◆ Raw records:
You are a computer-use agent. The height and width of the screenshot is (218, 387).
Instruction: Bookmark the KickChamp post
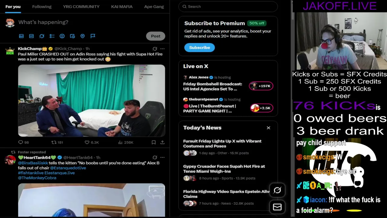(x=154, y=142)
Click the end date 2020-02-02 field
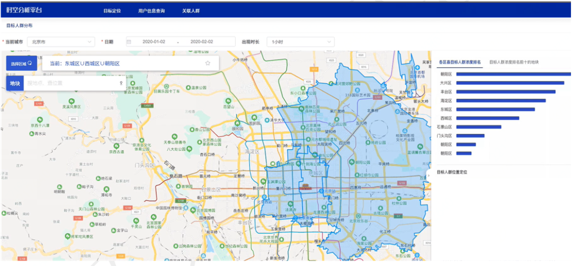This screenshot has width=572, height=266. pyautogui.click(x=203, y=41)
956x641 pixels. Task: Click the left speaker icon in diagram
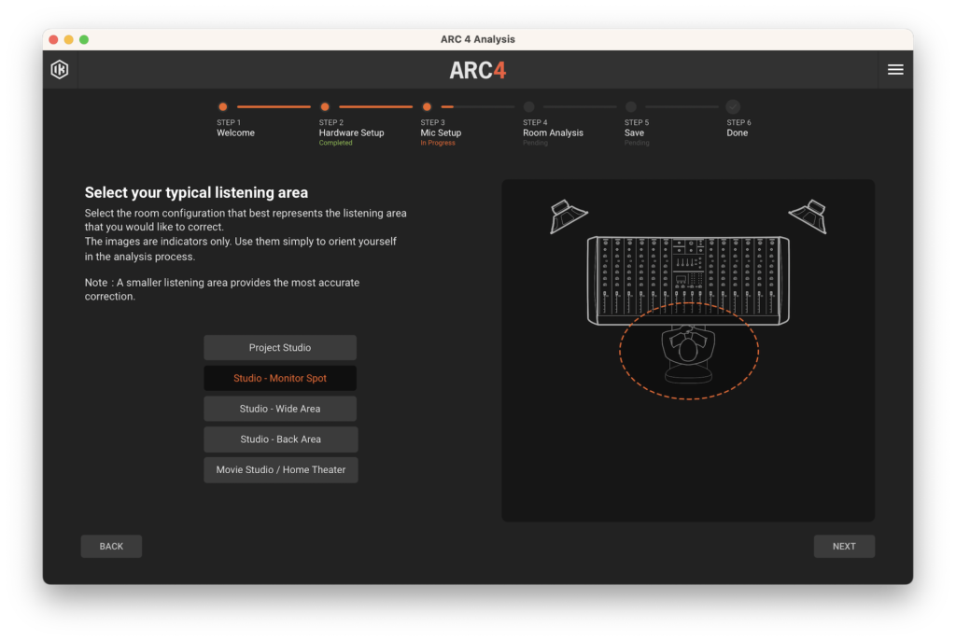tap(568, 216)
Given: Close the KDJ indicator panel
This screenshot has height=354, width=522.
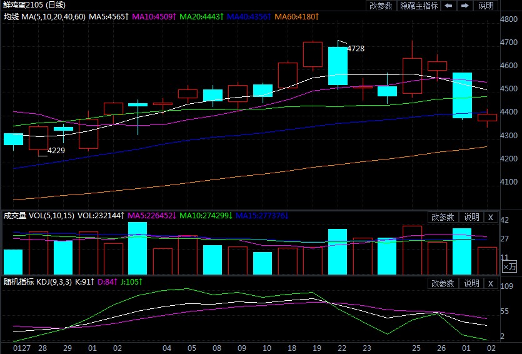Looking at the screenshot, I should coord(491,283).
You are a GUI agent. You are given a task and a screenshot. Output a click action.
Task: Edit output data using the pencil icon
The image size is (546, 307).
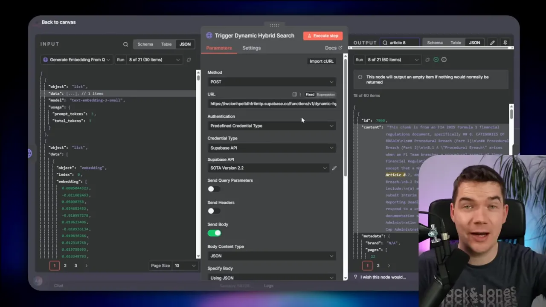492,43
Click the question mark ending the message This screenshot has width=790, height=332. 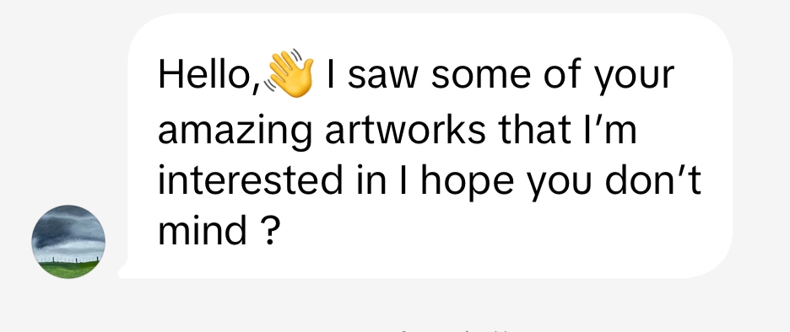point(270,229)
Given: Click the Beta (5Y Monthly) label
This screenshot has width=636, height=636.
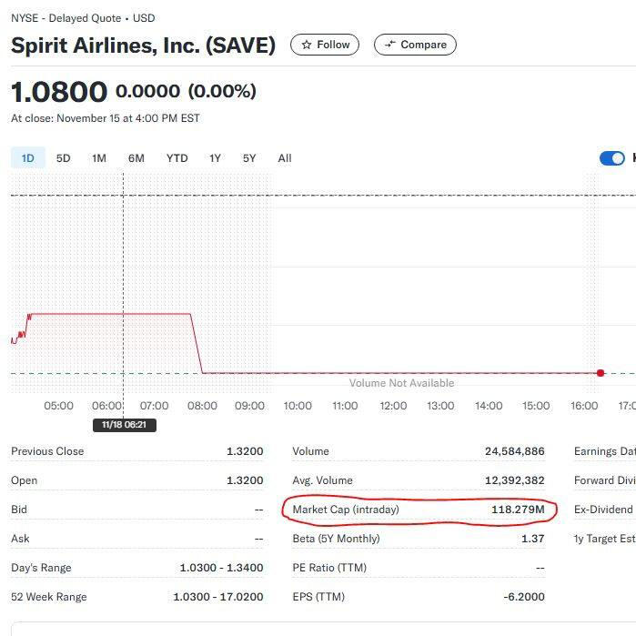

◆ Request: Starting at the beginning of the material and running through the line that contains "This screenshot has width=572, height=266.", inclusive, write out those lines again with "end date" swapped for "start date" and nothing else changed. Leave the pictures out.

◆ Right answer:
You are a computer-use agent. The height and width of the screenshot is (218, 387).
Instruction: Bookmark the KickChamp post
(x=154, y=142)
Click the start date 2020-02-02 field
This screenshot has width=572, height=266. pyautogui.click(x=203, y=41)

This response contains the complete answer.